Die insolvente Spielwarenhandelskette Rofu Kinderland hat einen Käufer in Aussicht – dieser wird jedoch nicht die Filiale in Ansbach übernehmen. Das teilte ein Unternehmenssprecher am Donnerstag auf FLZ-Anfrage mit.
Laut einer Pressemitteilung befindet sich das Unternehmen derzeit noch in eigenverwalteter Insolvenz, hat aber nun eine Investorenvereinbarung mit der Kids & School Holding GmbH abgeschlossen.
In dieser ist festgehalten, dass 77 Filialen des Spielwarenhändlers bestehen bleiben sollen. 27 Standorte sollen wiederum kein Teil der Zukunftsstrategie sein. „Diese Filialen werden voraussichtlich bis zum Juli einen Räumungsverkauf durchführen, und anschließend werden die Filialen an die Vermieter zurückgegeben”, heißt es.

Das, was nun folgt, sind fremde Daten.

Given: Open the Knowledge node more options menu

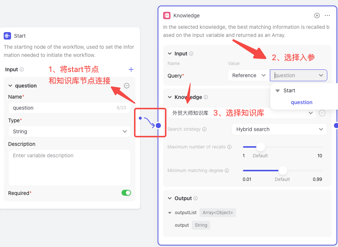Looking at the screenshot, I should pos(327,16).

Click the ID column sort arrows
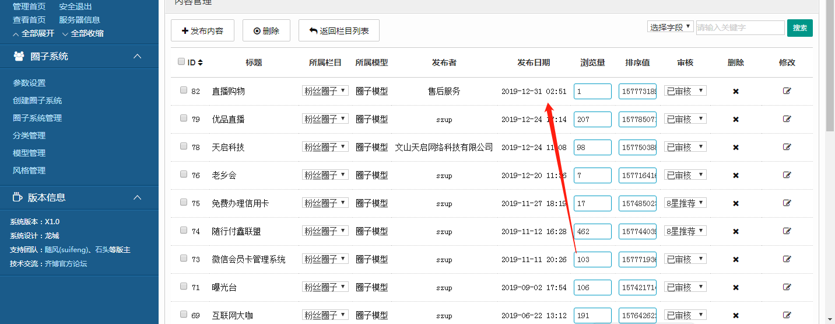click(201, 62)
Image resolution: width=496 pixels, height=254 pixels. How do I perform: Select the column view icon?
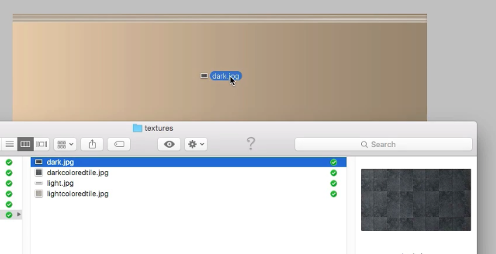25,144
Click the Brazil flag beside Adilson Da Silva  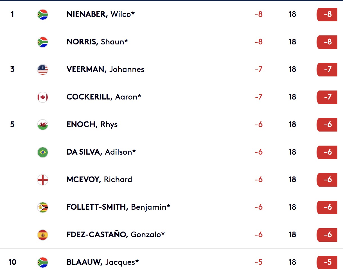(43, 152)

Betroffen ist auch das Geschäft in der Meinhardswindener Straße in Ansbach. Hier arbeiten 15 Beschäftigte, denen gekündigt werden müsse, berichtet der Unternehmenssprecher. Insgesamt verlieren durch die Anpassungen 330 Mitarbeitende ihren Job. 1120 Arbeitsplätze sollen bei Rofu Kinderland erhalten bleiben.
Für die Stadtentwicklung ist das eine Nachricht zur Unzeit. Eigentlich hatte Rofu erwogen, in die Welserstraße umzuziehen und damit dort einen Leerstand zu beseitigen.